Benî Nadîr kabilesinin ileri gelenlerinden ve şair Ka’b İbn-i Eşref[5], Efendimiz’in sulh ortamındaki kazanımlarını gördükçe çıldırıyor ve bunun için sürekli fitne çıkarmaya çalışıyordu. Müslümanlara olan kin ve nefretini her fırsatta dile getiriyor, onlara eziyet etmekten geri durmuyordu.[6] Efendimiz (sallallâhu aleyhi ve sellem), Hazreti Zübeyr İbn-i Avvâm’a ait arazinin bir tarafına Müslümanlar için çarşı ve pazar yeri kurdurup “Sizin Pazar yeri ve çarşınız şimdilik burasıdır.” buyurmuştu. Efendimiz’in bu girişiminden rahatsız olan Ka’b İbn-i Eşref, pazar yerine gelmiş ve oraya kurulan çadırların iplerini kesmişti. Gerginliği tırmandırmak istemeyen Efendimiz (sallallâhu aleyhi ve sellem), onun bu davranışına ses çıkarmamış; Müslümanların çarşı ve pazarlarını ayrı bir yere taşıtmıştı.[7]
Mü’minlerin Bedir’de kazandığı zaferi ve şirkin önderlerinin bir kısmının Bedir’de öldüklerini bir kısmının da esir alındıklarını haber alınca küplere bindi. “Bu hak mıdır? Nasıl olur?
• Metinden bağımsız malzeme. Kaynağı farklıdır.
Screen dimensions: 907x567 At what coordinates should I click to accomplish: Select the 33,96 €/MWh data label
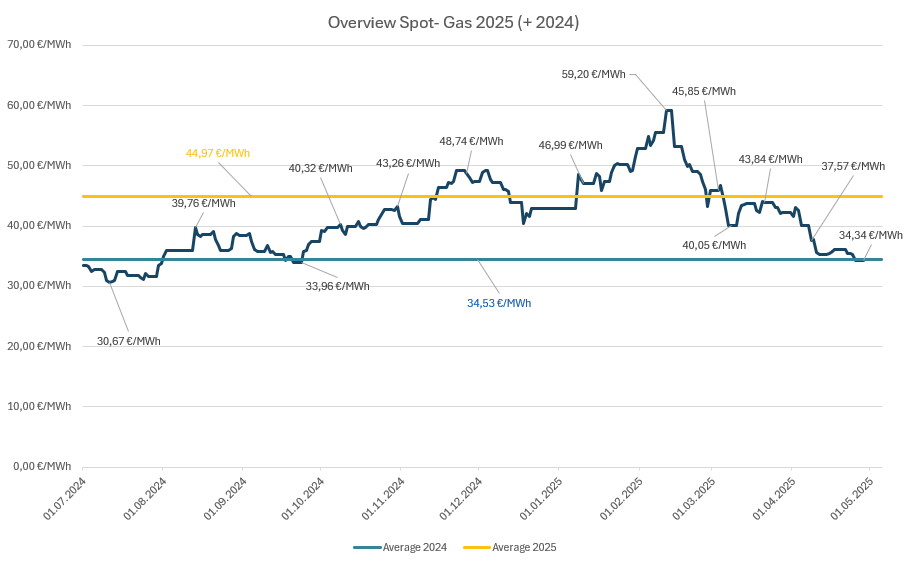click(337, 286)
Onlar Arab’ın eşrafı ve milletin melikleridir!” diyerek söyleniyordu. “Eğer Muhammed o kavme musibet eriştirdi ise elbette yerin altı üstünden hayırlıdır.” diyerek kavmini kışkırtıyor ve Medine içinde fitne ateşi tutuşturmaya çalışıyordu.[8]
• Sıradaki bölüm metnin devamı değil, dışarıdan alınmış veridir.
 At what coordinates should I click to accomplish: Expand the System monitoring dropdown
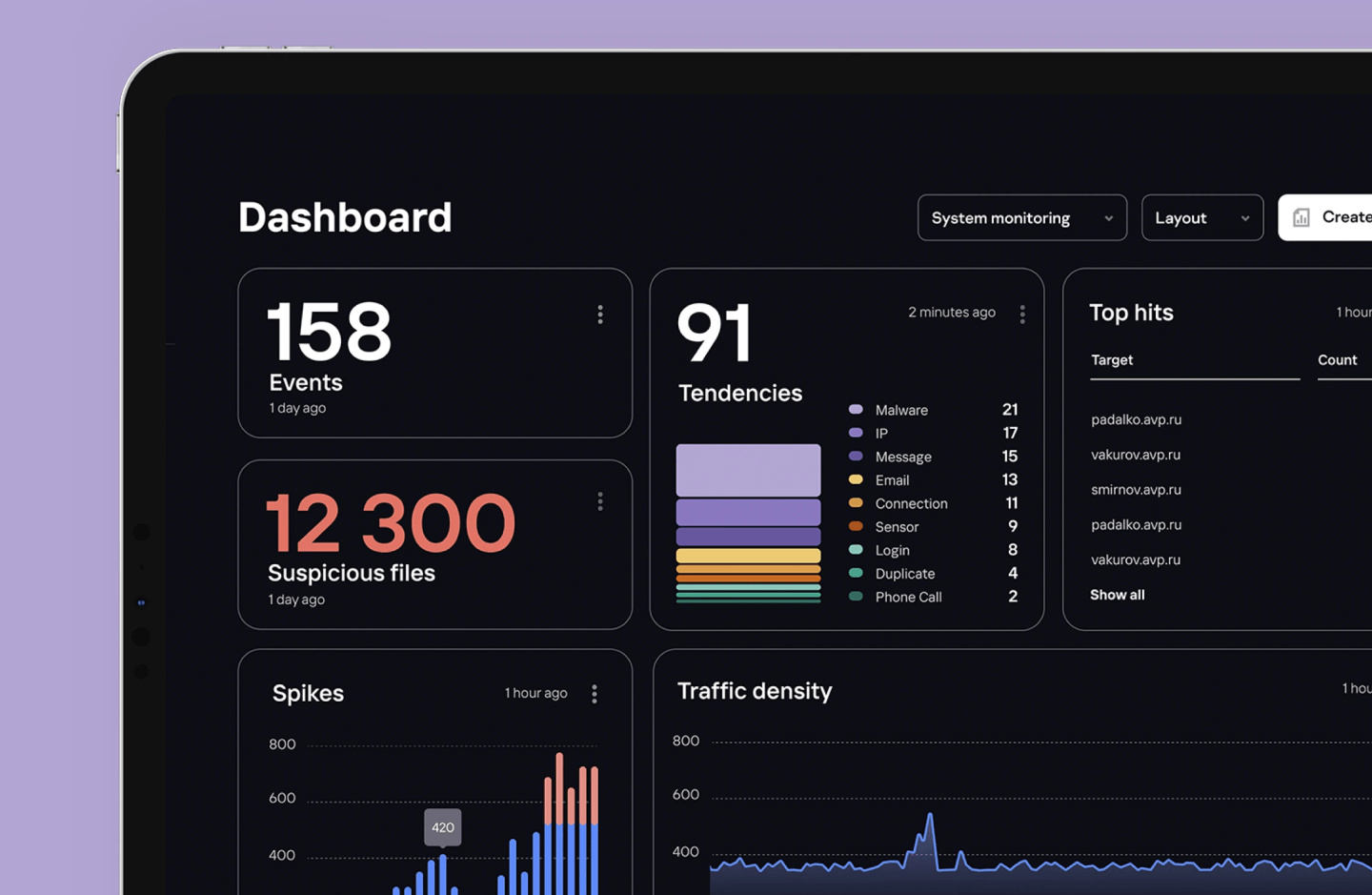pos(1022,218)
Hayatını Allah’a düşmanlığa adayan Ka’b İbn-i Eşref, bununla yetinmedi ve anlaşmaya ihanet olduğunu bile bile yanına aldığı altmış kişilik heyetle[9] hemen Mekke’nin yolunu tuttu. Amacı Mekkelilere moral vermek ve onları kışkırtıp Müslümanlardan Bedir’in intikamını almaya sevk etmekti.
Mekke’ye varınca Efendimiz’e olan düşmanlığını açıkça ilan etti.[10] Mekkelileri yeni bir savaşa kışkırtmak için onların kin ve nefretini artıracak, intikam hislerini coşturacak şiirler okumaya ve Bedir’de bir kuyuya gömülen şirkin önderlerine ağıtlar yakıp ağlamaya başladı.[11] Bedirde kalanlara ağlayan Mekkeliler, Ka’b’ın yaptıklarıyla iyice gerilmişlerdi. Bedir’in intikamını alacaklarına dair yeminler ediyor, adaklar adıyorlardı. Böylece Ka’b, Mekkelileri Efendimiz’le savaşmaya razı etti. Bununla da kalmadı: “Biz de sizinle beraber O’nunla savaşırız.” diyerek onlarla anlaştı.[12]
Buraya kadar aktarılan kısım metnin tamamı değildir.